What needs to be done
In every row below, change "Screen dimensions" to "Screen size" and leave everything else as it is.

━━━━━━━━━━

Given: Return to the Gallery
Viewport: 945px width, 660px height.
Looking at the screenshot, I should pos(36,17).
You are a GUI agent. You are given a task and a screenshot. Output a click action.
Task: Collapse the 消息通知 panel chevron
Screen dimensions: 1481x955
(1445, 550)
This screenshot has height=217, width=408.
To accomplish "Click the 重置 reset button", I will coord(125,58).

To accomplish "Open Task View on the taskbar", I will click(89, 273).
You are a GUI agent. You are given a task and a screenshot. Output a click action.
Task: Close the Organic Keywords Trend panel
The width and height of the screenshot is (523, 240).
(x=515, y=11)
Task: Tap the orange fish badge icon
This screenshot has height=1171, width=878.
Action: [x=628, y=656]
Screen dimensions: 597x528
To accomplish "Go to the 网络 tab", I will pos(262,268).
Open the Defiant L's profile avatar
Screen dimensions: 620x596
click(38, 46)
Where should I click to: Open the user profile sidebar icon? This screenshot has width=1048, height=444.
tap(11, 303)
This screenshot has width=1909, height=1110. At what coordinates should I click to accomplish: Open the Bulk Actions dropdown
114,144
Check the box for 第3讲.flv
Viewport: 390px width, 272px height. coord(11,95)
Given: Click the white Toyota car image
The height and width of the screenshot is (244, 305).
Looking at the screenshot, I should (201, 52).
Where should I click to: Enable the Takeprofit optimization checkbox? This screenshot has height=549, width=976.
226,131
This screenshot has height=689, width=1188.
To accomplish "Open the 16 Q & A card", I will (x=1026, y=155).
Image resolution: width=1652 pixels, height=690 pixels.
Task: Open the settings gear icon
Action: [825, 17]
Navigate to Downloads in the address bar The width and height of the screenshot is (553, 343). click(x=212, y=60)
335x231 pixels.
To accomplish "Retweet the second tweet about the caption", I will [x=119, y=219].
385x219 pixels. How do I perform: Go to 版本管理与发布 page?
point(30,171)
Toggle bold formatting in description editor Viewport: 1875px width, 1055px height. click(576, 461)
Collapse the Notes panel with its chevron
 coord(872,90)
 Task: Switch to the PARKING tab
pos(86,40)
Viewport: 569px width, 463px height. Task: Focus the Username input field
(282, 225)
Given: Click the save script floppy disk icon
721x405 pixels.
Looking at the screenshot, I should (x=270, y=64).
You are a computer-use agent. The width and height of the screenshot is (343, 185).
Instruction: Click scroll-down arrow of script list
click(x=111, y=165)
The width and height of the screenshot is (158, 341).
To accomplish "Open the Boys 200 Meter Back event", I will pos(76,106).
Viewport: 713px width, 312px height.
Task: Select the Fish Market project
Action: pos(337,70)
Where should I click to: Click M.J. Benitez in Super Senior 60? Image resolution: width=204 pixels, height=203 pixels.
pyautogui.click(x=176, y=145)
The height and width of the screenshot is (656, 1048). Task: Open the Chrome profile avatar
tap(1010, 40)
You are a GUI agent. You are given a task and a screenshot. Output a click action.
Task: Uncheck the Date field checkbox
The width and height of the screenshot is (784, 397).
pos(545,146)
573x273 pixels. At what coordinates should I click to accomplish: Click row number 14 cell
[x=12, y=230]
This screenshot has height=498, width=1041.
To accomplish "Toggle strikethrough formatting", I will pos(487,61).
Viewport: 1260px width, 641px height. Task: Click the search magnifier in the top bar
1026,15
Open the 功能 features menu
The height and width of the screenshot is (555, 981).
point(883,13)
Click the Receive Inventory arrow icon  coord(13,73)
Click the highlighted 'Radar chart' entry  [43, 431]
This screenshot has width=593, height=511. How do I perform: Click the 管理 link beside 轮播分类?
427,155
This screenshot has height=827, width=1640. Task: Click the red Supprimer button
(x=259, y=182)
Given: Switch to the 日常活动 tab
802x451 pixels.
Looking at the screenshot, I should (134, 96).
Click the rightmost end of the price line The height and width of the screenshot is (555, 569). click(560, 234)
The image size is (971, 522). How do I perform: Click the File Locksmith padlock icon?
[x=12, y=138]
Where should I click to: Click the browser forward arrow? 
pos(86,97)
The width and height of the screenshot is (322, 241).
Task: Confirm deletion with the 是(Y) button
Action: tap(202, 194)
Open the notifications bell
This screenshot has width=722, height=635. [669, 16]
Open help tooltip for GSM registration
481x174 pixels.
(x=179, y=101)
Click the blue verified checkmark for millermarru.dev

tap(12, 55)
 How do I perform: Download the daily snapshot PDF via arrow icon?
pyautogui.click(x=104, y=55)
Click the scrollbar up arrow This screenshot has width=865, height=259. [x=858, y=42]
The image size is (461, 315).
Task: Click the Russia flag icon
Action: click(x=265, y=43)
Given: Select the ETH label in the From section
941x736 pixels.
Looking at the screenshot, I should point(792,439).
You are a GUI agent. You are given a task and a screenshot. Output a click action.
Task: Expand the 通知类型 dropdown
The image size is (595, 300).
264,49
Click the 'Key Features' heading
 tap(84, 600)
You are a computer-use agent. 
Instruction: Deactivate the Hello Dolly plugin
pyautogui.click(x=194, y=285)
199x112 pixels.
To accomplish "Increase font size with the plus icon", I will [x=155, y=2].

━━━━━━━━━━

Answer in full
Given: Return to the Gallery
Viewport: 945px width, 660px height.
Looking at the screenshot, I should pos(36,17).
You are a GUI agent. You are given a task and a screenshot. Output a click action.
Task: Collapse the 消息通知 panel chevron
Screen size: 1481x955
(1445, 550)
This screenshot has height=217, width=408.
To accomplish "Click the 重置 reset button", I will coord(125,58).

To accomplish "Open Task View on the taskbar", I will click(89, 273).
You are a GUI agent. You are given a task and a screenshot. Output a click action.
Task: Close the Organic Keywords Trend panel
The width and height of the screenshot is (523, 240).
(x=515, y=11)
Task: Tap the orange fish badge icon
This screenshot has height=1171, width=878.
Action: [x=628, y=656]
Screen size: 597x528
To accomplish "Go to the 网络 tab", I will pos(262,268).
Open the Defiant L's profile avatar
Screen size: 620x596
click(38, 46)
Where should I click to: Open the user profile sidebar icon? This screenshot has width=1048, height=444.
tap(11, 303)
This screenshot has width=1909, height=1110. At what coordinates should I click to accomplish: Open the Bulk Actions dropdown
114,144
Check the box for 第3讲.flv
Viewport: 390px width, 272px height. coord(11,95)
Given: Click the white Toyota car image
The height and width of the screenshot is (244, 305).
Looking at the screenshot, I should (201, 52).
Where should I click to: Enable the Takeprofit optimization checkbox? This screenshot has height=549, width=976.
226,131
This screenshot has height=689, width=1188.
To accomplish "Open the 16 Q & A card", I will (x=1026, y=155).
Image resolution: width=1652 pixels, height=690 pixels.
Task: Open the settings gear icon
Action: [825, 17]
Navigate to Downloads in the address bar The width and height of the screenshot is (553, 343). click(x=212, y=60)
335x231 pixels.
To accomplish "Retweet the second tweet about the caption", I will [x=119, y=219].
385x219 pixels. How do I perform: Go to 版本管理与发布 page?
point(30,171)
Toggle bold formatting in description editor Viewport: 1875px width, 1055px height. click(576, 461)
Collapse the Notes panel with its chevron
 coord(872,90)
 Task: Switch to the PARKING tab
pos(86,40)
Viewport: 569px width, 463px height. Task: Focus the Username input field
(282, 225)
Given: Click the save script floppy disk icon
721x405 pixels.
Looking at the screenshot, I should (x=270, y=64).
You are a computer-use agent. The width and height of the screenshot is (343, 185).
Instruction: Click scroll-down arrow of script list
click(x=111, y=165)
The width and height of the screenshot is (158, 341).
To accomplish "Open the Boys 200 Meter Back event", I will pos(76,106).
Viewport: 713px width, 312px height.
Task: Select the Fish Market project
Action: pos(337,70)
Where should I click to: Click M.J. Benitez in Super Senior 60? Image resolution: width=204 pixels, height=203 pixels.
pyautogui.click(x=176, y=145)
The height and width of the screenshot is (656, 1048). Task: Open the Chrome profile avatar
tap(1010, 40)
You are a GUI agent. You are given a task and a screenshot. Output a click action.
Task: Uncheck the Date field checkbox
The width and height of the screenshot is (784, 397).
pos(545,146)
573x273 pixels. At what coordinates should I click to accomplish: Click row number 14 cell
[x=12, y=230]
This screenshot has height=498, width=1041.
To accomplish "Toggle strikethrough formatting", I will pos(487,61).
Viewport: 1260px width, 641px height. Task: Click the search magnifier in the top bar
1026,15
Open the 功能 features menu
The height and width of the screenshot is (555, 981).
point(883,13)
Click the Receive Inventory arrow icon  coord(13,73)
Click the highlighted 'Radar chart' entry  [43, 431]
This screenshot has width=593, height=511. How do I perform: Click the 管理 link beside 轮播分类?
427,155
This screenshot has height=827, width=1640. Task: Click the red Supprimer button
(x=259, y=182)
Given: Switch to the 日常活动 tab
802x451 pixels.
Looking at the screenshot, I should (134, 96).
Click the rightmost end of the price line The height and width of the screenshot is (555, 569). click(560, 234)
The image size is (971, 522). How do I perform: Click the File Locksmith padlock icon?
[x=12, y=138]
Where should I click to: Click the browser forward arrow? 
pos(86,97)
The width and height of the screenshot is (322, 241).
Task: Confirm deletion with the 是(Y) button
Action: tap(202, 194)
Open the notifications bell
This screenshot has width=722, height=635. [669, 16]
Open help tooltip for GSM registration
481x174 pixels.
(x=179, y=101)
Click the blue verified checkmark for millermarru.dev

tap(12, 55)
 How do I perform: Download the daily snapshot PDF via arrow icon?
pyautogui.click(x=104, y=55)
Click the scrollbar up arrow This screenshot has width=865, height=259. [x=858, y=42]
The image size is (461, 315).
Task: Click the Russia flag icon
Action: click(x=265, y=43)
Given: Select the ETH label in the From section
941x736 pixels.
Looking at the screenshot, I should point(792,439).
You are a GUI agent. You are given a task and a screenshot. Output a click action.
Task: Expand the 通知类型 dropdown
The image size is (595, 300).
264,49
Click the 'Key Features' heading
 tap(84, 600)
You are a computer-use agent. 
Instruction: Deactivate the Hello Dolly plugin
pyautogui.click(x=194, y=285)
199x112 pixels.
To accomplish "Increase font size with the plus icon", I will [x=155, y=2].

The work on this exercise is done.